------ Dataset content ------

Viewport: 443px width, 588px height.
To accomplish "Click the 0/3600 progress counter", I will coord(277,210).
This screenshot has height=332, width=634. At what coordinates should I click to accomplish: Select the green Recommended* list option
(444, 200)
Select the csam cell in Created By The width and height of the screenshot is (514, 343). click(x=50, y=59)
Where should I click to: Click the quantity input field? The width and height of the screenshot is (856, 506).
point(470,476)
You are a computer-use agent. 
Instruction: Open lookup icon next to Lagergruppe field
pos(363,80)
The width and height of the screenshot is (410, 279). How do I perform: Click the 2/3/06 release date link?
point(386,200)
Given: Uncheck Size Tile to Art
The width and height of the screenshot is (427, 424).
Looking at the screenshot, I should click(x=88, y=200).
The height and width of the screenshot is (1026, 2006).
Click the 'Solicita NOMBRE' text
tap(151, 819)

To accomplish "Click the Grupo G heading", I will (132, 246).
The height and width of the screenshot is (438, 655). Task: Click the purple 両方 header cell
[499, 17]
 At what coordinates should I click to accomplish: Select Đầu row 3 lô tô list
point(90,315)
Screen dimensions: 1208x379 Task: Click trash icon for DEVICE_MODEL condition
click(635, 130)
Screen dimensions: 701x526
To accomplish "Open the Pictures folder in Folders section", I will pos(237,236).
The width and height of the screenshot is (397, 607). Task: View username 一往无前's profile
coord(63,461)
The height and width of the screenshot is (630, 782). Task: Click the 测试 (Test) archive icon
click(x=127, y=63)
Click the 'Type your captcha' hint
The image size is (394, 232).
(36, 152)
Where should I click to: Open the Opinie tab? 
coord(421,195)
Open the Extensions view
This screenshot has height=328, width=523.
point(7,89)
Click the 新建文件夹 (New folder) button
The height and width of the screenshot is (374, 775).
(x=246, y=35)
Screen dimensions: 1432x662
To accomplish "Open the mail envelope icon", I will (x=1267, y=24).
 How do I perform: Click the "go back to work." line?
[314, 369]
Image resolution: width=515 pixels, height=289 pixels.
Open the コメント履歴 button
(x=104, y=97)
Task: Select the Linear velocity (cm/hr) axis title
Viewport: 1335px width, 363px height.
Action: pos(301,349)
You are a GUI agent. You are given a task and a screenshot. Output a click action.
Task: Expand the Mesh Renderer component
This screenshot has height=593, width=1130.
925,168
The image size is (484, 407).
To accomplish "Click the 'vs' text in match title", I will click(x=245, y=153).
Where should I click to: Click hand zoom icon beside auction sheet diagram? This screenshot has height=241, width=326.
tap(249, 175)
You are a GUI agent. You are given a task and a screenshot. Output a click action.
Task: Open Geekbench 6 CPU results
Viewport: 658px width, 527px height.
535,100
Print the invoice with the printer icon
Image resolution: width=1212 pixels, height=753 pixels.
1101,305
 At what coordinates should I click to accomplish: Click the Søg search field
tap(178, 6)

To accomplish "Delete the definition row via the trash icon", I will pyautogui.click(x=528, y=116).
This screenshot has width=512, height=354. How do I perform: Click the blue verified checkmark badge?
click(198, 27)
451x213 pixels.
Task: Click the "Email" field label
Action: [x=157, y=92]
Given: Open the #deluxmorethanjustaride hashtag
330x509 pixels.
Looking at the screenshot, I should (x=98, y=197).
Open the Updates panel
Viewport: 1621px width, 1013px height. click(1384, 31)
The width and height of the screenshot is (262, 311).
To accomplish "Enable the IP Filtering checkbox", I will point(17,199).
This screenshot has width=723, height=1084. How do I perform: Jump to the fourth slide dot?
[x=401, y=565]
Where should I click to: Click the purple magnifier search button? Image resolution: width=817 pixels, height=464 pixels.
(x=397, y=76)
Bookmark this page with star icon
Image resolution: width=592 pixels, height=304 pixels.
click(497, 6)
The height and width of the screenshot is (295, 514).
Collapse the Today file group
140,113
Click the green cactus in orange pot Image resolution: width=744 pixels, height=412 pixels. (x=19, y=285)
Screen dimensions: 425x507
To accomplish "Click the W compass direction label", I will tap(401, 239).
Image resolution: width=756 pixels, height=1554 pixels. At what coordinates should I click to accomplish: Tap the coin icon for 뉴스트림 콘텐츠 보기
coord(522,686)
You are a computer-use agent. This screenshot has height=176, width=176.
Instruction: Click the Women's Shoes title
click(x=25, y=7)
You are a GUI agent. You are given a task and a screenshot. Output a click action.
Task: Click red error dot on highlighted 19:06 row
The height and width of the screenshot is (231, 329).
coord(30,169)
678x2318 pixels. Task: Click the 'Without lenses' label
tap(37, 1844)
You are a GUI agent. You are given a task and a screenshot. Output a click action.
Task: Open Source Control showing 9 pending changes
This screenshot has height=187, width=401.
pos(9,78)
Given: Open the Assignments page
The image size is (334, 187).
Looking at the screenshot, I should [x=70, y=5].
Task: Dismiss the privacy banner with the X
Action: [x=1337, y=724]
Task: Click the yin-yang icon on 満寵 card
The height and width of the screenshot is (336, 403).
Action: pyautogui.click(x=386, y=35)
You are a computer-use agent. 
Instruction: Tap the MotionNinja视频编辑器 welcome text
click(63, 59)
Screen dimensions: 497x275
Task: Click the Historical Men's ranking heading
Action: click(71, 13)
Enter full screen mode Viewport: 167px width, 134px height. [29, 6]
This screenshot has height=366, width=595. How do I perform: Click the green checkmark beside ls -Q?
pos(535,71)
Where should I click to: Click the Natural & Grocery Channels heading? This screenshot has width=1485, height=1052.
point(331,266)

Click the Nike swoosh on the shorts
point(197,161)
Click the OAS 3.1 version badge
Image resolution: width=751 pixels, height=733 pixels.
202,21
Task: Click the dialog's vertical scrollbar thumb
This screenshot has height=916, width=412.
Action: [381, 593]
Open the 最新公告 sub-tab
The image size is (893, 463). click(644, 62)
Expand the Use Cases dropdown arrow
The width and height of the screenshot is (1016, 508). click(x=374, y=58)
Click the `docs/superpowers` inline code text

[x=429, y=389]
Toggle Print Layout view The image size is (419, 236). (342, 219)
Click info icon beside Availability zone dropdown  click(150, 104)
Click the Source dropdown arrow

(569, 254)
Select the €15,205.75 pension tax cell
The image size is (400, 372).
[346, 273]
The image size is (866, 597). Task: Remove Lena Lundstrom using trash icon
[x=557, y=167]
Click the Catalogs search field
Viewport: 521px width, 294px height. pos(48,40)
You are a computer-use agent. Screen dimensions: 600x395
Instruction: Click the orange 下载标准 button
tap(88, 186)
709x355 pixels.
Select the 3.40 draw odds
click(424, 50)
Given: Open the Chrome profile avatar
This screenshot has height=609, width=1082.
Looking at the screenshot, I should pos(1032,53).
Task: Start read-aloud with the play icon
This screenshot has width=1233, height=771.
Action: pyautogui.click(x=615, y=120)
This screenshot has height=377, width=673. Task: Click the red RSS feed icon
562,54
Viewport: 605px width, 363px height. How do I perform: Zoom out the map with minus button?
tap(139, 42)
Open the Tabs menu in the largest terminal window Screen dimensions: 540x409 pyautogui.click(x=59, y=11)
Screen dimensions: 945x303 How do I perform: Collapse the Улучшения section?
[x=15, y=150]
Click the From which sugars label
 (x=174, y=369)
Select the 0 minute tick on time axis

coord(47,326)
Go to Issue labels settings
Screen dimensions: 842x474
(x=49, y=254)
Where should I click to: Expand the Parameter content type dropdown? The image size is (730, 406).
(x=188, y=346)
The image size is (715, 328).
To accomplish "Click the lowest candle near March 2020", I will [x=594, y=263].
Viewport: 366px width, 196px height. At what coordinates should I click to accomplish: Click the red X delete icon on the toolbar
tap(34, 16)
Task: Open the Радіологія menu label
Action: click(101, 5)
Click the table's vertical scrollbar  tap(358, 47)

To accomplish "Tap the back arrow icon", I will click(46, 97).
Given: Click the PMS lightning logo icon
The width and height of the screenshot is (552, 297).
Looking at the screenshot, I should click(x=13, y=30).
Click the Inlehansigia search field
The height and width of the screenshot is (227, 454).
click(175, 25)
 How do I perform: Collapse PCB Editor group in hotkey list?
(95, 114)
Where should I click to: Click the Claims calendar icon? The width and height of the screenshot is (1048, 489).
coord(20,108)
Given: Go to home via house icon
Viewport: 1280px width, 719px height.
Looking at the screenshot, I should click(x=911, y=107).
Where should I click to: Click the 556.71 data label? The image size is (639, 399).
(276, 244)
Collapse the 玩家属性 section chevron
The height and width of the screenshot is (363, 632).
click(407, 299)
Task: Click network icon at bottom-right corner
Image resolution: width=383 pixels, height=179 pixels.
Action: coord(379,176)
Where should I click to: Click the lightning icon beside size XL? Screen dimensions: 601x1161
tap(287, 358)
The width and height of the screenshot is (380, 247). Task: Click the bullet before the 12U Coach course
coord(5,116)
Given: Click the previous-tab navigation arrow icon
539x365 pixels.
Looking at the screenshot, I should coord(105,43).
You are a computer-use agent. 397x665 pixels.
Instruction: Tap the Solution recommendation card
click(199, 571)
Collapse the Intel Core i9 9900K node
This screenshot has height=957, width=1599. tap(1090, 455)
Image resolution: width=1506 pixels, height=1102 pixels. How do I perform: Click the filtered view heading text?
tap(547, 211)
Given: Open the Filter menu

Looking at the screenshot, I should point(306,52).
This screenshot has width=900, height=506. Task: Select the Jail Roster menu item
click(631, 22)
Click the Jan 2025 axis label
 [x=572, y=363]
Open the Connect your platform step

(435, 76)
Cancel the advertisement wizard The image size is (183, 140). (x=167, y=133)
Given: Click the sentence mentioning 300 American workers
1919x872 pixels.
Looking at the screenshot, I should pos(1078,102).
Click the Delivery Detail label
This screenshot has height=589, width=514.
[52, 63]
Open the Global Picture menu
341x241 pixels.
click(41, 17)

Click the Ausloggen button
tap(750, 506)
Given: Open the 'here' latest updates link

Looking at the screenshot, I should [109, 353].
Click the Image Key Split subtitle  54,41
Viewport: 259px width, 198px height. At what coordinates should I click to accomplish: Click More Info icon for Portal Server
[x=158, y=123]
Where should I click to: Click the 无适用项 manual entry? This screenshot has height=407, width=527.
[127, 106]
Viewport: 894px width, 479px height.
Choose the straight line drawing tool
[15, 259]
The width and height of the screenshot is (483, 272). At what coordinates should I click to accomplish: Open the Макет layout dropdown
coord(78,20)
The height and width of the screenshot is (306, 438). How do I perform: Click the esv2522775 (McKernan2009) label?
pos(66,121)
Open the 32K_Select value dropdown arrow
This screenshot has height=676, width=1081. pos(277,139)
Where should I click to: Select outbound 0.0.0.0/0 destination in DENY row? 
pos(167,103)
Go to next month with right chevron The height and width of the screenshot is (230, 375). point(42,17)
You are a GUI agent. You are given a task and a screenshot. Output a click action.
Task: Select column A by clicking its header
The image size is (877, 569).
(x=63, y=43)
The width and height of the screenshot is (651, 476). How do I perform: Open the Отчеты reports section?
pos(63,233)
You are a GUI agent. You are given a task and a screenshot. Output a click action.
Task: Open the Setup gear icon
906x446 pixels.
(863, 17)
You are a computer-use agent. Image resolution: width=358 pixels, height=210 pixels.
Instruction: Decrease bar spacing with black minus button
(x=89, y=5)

------

> Exercise goal
Wherever the word "chevron" shows up in the material, copy the line it is on.

> Result
Collapse the 玩家属性 section chevron
Go to next month with right chevron The height and width of the screenshot is (230, 375). point(42,17)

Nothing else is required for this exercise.